- _Work order_
Starting with the line that contains "Task: Expand the Customer code dropdown", copy every remaining line of the data below exactly, the last one included.

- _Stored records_

-- -- --

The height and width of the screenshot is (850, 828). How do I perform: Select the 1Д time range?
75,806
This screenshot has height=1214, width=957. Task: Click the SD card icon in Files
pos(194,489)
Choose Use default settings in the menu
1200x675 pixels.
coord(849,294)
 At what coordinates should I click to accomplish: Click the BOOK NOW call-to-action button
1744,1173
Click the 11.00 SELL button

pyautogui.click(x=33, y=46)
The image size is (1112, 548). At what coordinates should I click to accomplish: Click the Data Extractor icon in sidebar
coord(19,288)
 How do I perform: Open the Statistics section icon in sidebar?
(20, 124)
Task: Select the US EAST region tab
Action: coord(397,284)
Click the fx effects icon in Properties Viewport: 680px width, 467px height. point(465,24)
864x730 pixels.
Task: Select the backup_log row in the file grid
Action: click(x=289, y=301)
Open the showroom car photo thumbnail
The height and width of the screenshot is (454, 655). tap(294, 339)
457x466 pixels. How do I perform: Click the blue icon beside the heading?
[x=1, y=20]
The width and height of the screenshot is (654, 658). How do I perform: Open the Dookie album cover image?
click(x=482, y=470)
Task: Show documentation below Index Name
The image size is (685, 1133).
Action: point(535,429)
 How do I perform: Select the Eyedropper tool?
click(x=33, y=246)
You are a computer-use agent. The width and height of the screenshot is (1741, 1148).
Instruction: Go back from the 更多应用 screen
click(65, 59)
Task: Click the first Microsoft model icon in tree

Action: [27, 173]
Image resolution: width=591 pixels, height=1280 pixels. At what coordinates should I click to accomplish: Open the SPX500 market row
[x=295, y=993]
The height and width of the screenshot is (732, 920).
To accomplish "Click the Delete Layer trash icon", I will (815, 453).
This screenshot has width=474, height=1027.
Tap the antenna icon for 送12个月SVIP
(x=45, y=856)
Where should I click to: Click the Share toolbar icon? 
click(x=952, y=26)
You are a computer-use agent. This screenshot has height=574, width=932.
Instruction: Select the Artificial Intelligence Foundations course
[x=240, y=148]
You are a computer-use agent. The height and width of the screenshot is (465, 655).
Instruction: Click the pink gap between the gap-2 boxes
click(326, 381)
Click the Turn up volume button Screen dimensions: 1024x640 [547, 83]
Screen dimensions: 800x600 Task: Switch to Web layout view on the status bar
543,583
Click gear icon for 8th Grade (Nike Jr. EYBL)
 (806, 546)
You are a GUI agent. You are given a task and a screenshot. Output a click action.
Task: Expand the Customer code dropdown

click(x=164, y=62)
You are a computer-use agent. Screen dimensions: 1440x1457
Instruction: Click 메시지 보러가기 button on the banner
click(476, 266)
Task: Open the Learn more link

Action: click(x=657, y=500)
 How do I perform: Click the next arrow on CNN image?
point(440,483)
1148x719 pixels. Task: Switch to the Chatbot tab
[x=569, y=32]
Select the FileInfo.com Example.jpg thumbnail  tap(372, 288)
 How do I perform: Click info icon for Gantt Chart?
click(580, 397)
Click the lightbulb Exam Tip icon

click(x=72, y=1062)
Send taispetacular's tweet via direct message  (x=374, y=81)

-- -- --

- _Solution to the problem_
Task: Expand the Customer code dropdown

click(x=164, y=62)
You are a computer-use agent. Screen dimensions: 1440x1457
Instruction: Click 메시지 보러가기 button on the banner
click(476, 266)
Task: Open the Learn more link

Action: click(x=657, y=500)
 How do I perform: Click the next arrow on CNN image?
point(440,483)
1148x719 pixels. Task: Switch to the Chatbot tab
[x=569, y=32]
Select the FileInfo.com Example.jpg thumbnail  tap(372, 288)
 How do I perform: Click info icon for Gantt Chart?
click(580, 397)
Click the lightbulb Exam Tip icon

click(x=72, y=1062)
Send taispetacular's tweet via direct message  (x=374, y=81)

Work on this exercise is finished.